Viral konjonktivit: Soğuk algınlığı veya grip sonrası gelişebilir. Akıntı genellikle daha sulu olur ve gözde yanma–batma hissi eşlik eder.
Blefarit: Göz kapağı kenarındaki yağ bezlerinin tıkanması sonucu gelişen kronik bir iltihaptır. Kapak kenarında kepeklenme, kirpik dibinde yağlı kabuklanma ve sabahları belirgin çapaklanma görülür.
Mevsimsel polenler, ev tozu akarları, hayvan tüyleri veya kullanılan kozmetik, temizlik ürünleri çocuklarda alerjik reaksiyona neden olabilir.
Kaşıntı,
Sulanma,
Şeffaf–sümüksü (ipliksi) çapaklanma,
Zaman zaman göz ovalama alışkanlığı görülür.
Çocukların oyun ve okul ortamında mikrop teması sık olur. Ellerini yeterince yıkamadan gözlerine dokunmaları, başkalarının havlusunu veya yastığını kullanmaları mikropların bulaşmasına neden olur.
Dumanlı, tozlu veya kimyasal kokulu ortamlarda bulunmak,
Havuz suyundaki klor,
Uzun süre ekran karşısında kalmak da göz yüzeyini tahriş ederek çapaklanmayı artırabilir.
Uzun süre televizyon, tablet veya bilgisayar ekranına bakan çocuklarda göz kırpma sayısında azalma görülebilir. Bu durum gözyaşı tabakasının bozulmasına, kuruluk hissine ve ipliksi kıvamda çapaklanmaya neden olur. Ekran süresinin yaşa uygun sınırlarda tutulması ve göz dinlendirme molaları verilmesi, göz sağlığının korunmasında önemlidir.
Bakteriyel veya viral konjonktivit kaynaklı çapaklanmalar bulaşıcı olabilir. Bu nedenle havlu, yastık kılıfı gibi kişisel eşyaların paylaşılmamalıdır.
Çoğu bebekte gözyaşı kanalı ilk 6–12 ay içinde kendiliğinden açılır ve çapaklanma azalabilir. Ancak iltihap, kötü kokulu akıntı veya şişlik gelişirse tıbbi müdahale gerekebilir.
Göz çapaklanması, göz hijyenine dikkat edildiğinde geçebilir. Elleri yıkayıp ılık suyla nemlendirilmiş steril gazlı bezle göz kenarını nazikçe temizlemek yeterlidir.

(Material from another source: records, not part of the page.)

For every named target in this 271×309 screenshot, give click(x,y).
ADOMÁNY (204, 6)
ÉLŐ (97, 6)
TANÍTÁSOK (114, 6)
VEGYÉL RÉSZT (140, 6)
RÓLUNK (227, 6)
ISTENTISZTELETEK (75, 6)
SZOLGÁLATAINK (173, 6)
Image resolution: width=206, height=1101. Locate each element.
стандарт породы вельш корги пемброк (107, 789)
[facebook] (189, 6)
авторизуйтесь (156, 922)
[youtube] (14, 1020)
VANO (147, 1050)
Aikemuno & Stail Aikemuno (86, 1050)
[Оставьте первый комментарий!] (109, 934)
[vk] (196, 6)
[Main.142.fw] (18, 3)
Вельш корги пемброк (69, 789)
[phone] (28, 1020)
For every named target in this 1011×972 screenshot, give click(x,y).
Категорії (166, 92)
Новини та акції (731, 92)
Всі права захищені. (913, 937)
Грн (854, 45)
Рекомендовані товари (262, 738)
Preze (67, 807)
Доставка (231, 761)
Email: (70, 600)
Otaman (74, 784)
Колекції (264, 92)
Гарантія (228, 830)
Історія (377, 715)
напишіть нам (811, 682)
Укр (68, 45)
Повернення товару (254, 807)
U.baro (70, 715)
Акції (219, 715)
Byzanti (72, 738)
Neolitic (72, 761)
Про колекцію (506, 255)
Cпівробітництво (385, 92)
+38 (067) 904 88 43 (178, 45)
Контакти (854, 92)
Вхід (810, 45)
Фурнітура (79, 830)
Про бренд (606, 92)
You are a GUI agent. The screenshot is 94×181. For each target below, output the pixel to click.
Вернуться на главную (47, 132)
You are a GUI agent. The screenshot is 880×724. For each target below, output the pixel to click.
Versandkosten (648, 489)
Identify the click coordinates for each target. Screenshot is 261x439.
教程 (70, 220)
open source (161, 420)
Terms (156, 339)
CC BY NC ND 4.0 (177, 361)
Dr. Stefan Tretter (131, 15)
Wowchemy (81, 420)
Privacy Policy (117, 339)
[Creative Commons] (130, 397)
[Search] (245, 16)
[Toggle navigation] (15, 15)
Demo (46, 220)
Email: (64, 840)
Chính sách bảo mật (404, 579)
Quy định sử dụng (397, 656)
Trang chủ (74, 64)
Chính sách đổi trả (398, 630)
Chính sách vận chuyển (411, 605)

Ancak durum tekrarlıyorsa veya iltihap varsa, hekim kontrolünde damla veya ilaç tedavisi gerekir.
Evet, zararlıdır. Göz kapaklarını sertçe silmek veya çapakları kazımak, göz yüzeyinde tahrişe ve ikincil enfeksiyona neden olabilir. Temizlik her zaman nazik hareketlerle, yumuşak steril bez veya ped kullanılarak yapılmalıdır.